Koji Sugiura, Yukio Sakisaka, Nariyuki Nakagiri, Jin Yoshimura, Kei-ichi Tainaka
In Anderssen, R.S., R.D. Braddock and L.T.H. Newham (eds) 18th World IMACS Congress and MODSIM09 International Congress on Modelling and Simulation., 197-203, Jul, 2009 Peer-reviewed
The spatial and temporal dynamics for epidemic diseases have growing interest. A variety of theoretical models have been presented by many authors. Examples are SIR, SIS, SIRS models. By the use of these models, both effects of prevention and quarantine have been explored for the suppression of disease. Here, the term "prevention" denotes that the susceptible person behaves not to be infected; examples are vaccination and preventable behaviors. In contrast, we use the term "quarantine" as the decrease of infection opportunity; if people avoid the interactions, the infection will be reduced. In the present paper, we study the SIS model on a square lattice: It is called "contact process" or "lattice logistic model." The contact process has been extensively investigated by many fields, such as mathematics, physics and ecology.
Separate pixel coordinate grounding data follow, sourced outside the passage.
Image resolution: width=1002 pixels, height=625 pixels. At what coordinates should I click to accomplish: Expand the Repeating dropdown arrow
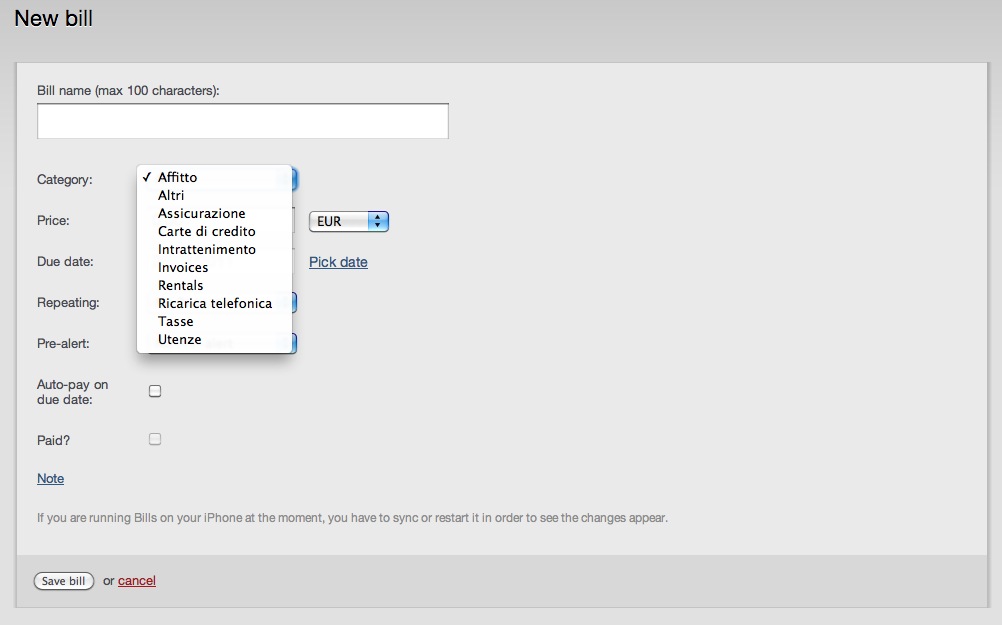[294, 303]
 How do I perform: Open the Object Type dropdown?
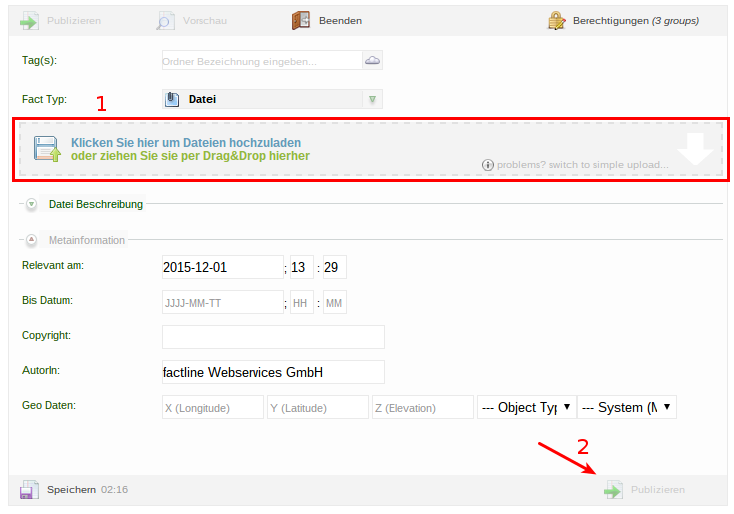526,407
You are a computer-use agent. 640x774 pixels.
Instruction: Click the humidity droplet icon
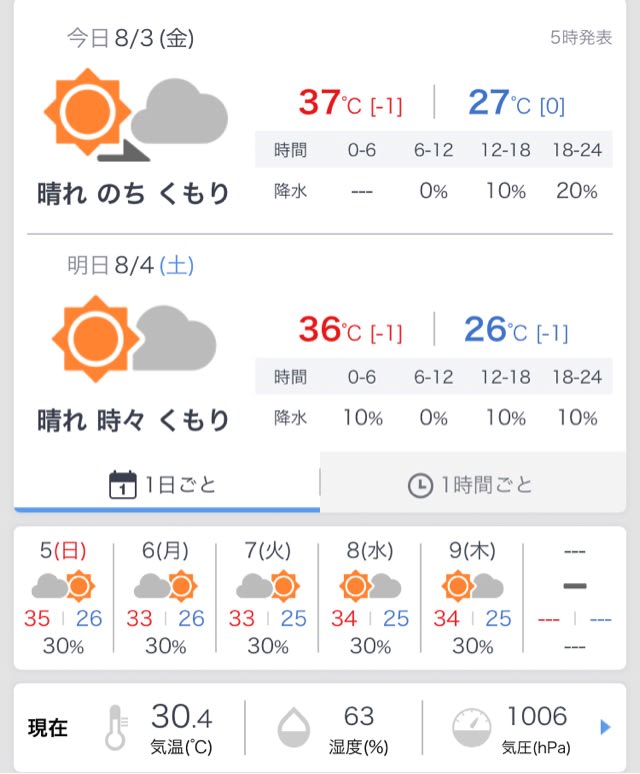click(294, 727)
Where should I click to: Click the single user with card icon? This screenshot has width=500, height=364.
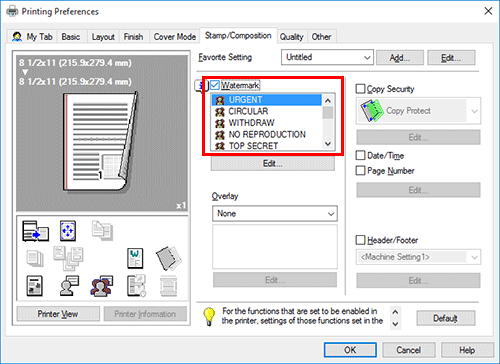(69, 286)
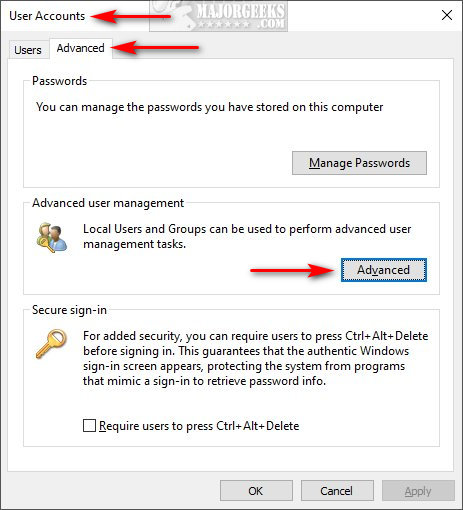Confirm the dialog with OK

tap(256, 491)
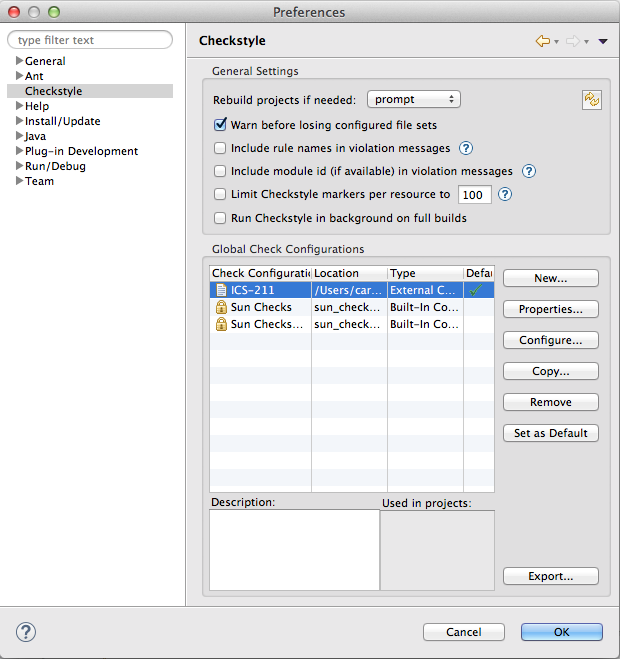Select the Ant preferences category
The height and width of the screenshot is (659, 620).
(x=34, y=76)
Each lattice site takes one of three states: susceptible (S), infected (I) and prevention (P) sites. Infection is assumed to occur between S and I at adjacent sites: no infection occurs for P. To explore both effects of prevention and quarantine, we apply the site and bond percolations respectively. Computer simulations reveal that the system evolves into an equilibrium state. When the infection rate beta increases, or when the recovering rate gamma decreases, then the equilibrium density of I increases. The final equilibrium state becomes either infectious or disease-free phase. The boundary between both phases can be represented by a scaling law. The mean-field theory well predicts such infection dynamics and the scaling law. However, the theory never predicts the following "percolation thresholds": When both levels of prevention and quarantine exceed a threshold (percolation threshold), the disease is effectively suppressed irrespective of the values of beta and gamma. The percolation means the spatial connection of protected people which cooperatively prohibits the infection.